Element and text location data:
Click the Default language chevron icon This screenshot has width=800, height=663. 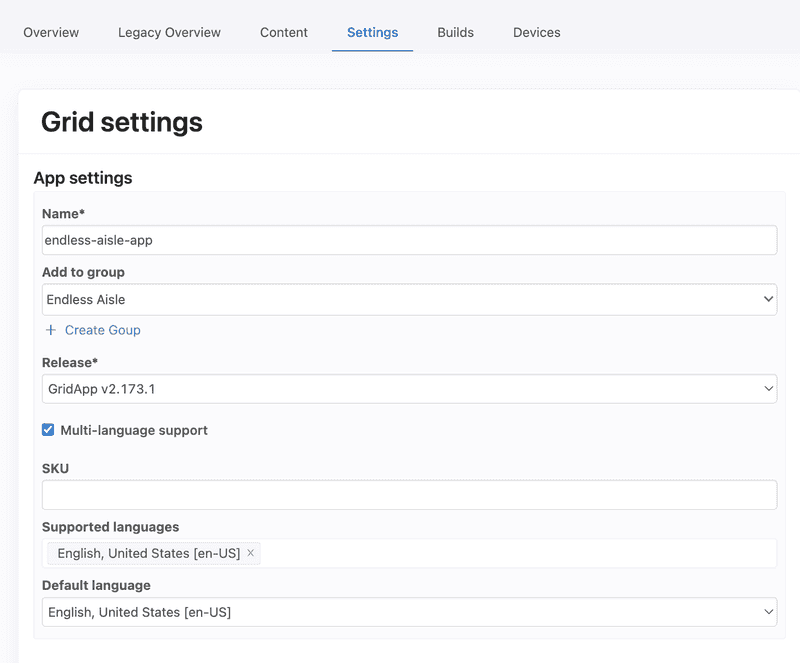point(766,611)
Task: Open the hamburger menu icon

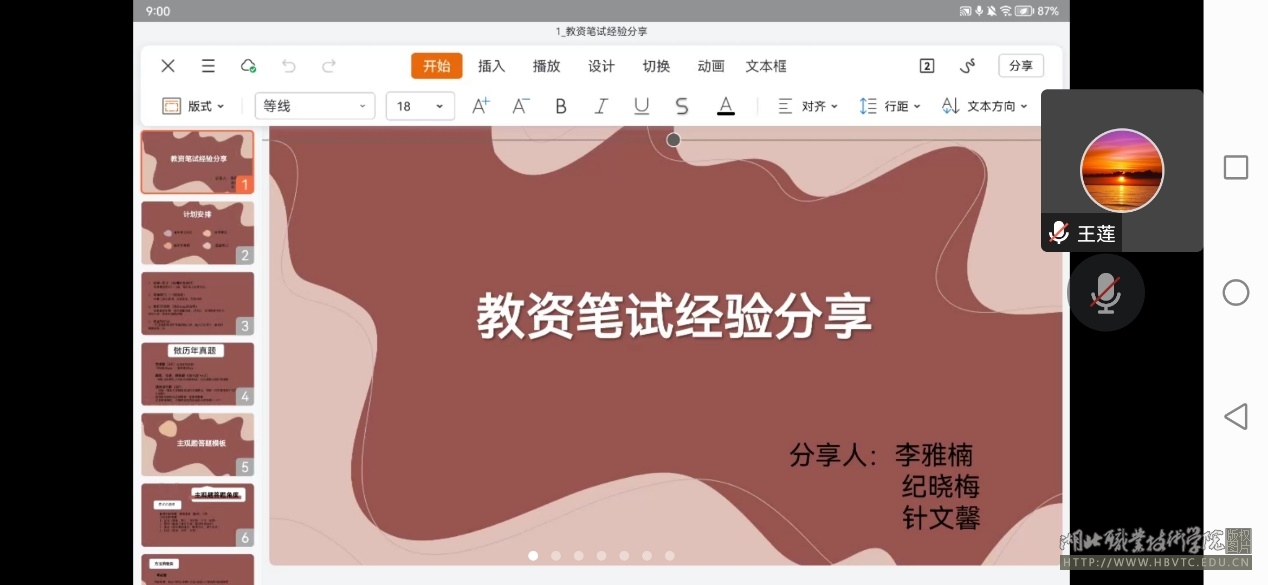Action: [x=208, y=66]
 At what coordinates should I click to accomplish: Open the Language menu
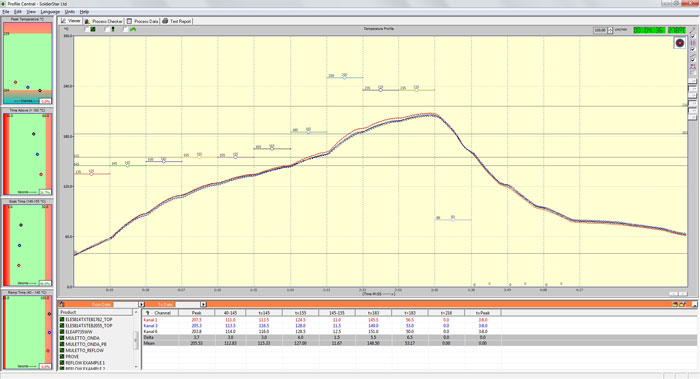[x=50, y=12]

Requirements:
Starting with the line that contains "At what coordinates" and going on through the end of the records, give each line as a row of a Markdown table with the columns Row and Line, skipping blank lines and leaving out the pictures.

Output:
| Row | Line |
|---|---|
| 1 |  At what coordinates should I click to accomplish: Open the Language menu |
| 2 | [x=50, y=12] |